Here is Little Lizzie’s Make Believe Healing drawing.

Healing Grief Drawing

The amazing thing to me was that my mother was so surprised when I told her this story. The family trauma of all these deaths had become a covert trauma. She had not known her own mother’s and grandmother’s sad survival story because in those days people kept their chins up and “didn’t dwell on the past.”


I guess part of keeping calm and carrying on was not telling your children about the true losses of your childhood.

And the Poison Ivy Smoke Inhalation Mystery? Well, I found amongst some old family records a yellowed newspaper clipping. It said my great grandfather, a farmer, had died after suffering a mysterious respiratory ailment that came on suddenly after he burned some brambles found along the fences of his farm. The doctor, according to the clipping, thought “maybe he died because he inhaled some smoke from some poison ivy hidden amongst those brambles.”

My mother had not known of this sudden traumatic death of her own grandfather. The facts were hidden, but the post-traumatic expectation of danger awaiting in everyday life was communicated through the generations without knowing where the fear came from. My mother had inherited the lesson of this Hand-Me-Down Trauma, or Legacy Trauma, from her own mother. Surely her mother had warned her own little girl when it came time to burn the brambles on their farm, “Be careful, honey, you don’t want to breathe in any poison ivy smoke.”

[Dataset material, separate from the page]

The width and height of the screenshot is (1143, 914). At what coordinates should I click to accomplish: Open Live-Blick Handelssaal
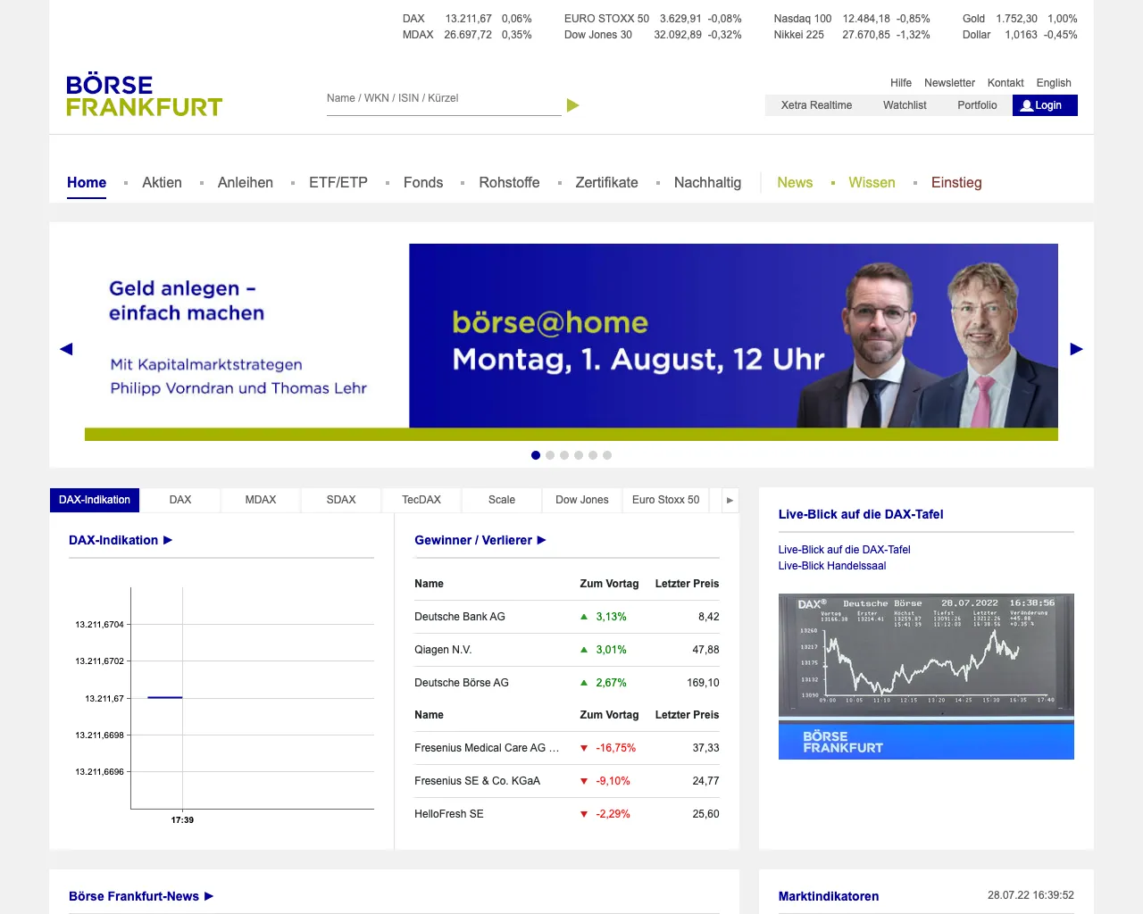(831, 566)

So, before I head of to the workshop tomorrow, I’ve reviewed one of my stories of  Hand-Me-Down Legacy Trauma and my attempt to bring some Healing Make Believe and realistic present day sharing and processing to an old wound.

I believe it’s never too late to bring healing to old trauma stories, and part of healing is sharing. I shared this story with my mom, and I’m sharing it with you here. Thanks for listening.

Do you have a story to share?


8 thoughts on “Hand-Me-Down-Trauma (Legacy Trauma) & Genealogical Facts Can Lead to Some Healing

  1. I am happy to provide more info about my experiences if that would help your research.
    However i would only do that by private email.


  2. Thanks Ricia. These are amazing stories. I will sit now and try to get a sense of all the ways that fear was passed down in my family… covert and overt. It’s interesting to me that right before my father died he told me that if he could live his life over he wouldn’t worry about money so much. I remember he also told me that his father died young (in his fifties) because living through the depression had taken such a toll on him. “There is nothing on earth worse for a man than not being able to provide for his family.” That’s what my father said. And now, here I am, dealing with a lot of fear about money. Hmmmm. Isn’t that interesting. And yet my father seemed to far more relaxed than my mother. I always considered my father the breadwinner… the one who took care of us financially… and figured that all this happened naturally. Now I remember all of his sleepless night and the sleeping pills he became dependent on. Still he found peace later in life and wished the same for me. Legacy burdens… very interesting.


  3. This post was really interesting. We all learn in family therapy courses about how family systems interact with one another and how your family of origin affects how you think, feel, and respond to things, but I never thought about the past traumas that our parents may not even know about. Hmm. I think I have some investigation to do!


  4. This might be some kind of genealogical trauma passed on. My mom was depressed during my sister’s pregnancy, She was depressed during her third child’s pregnancy AND now that child is showing signs of isolation and inadequacy. My sister and I continue to try to help this son with very little success.


    • Indeed, it might be. There certainly are patterns in families. And a depressed mom is realistically not going to be able to be deeply present with her baby. The work being done on attachment might give you and your sister some insights and encouragement helping with that son. I hope so.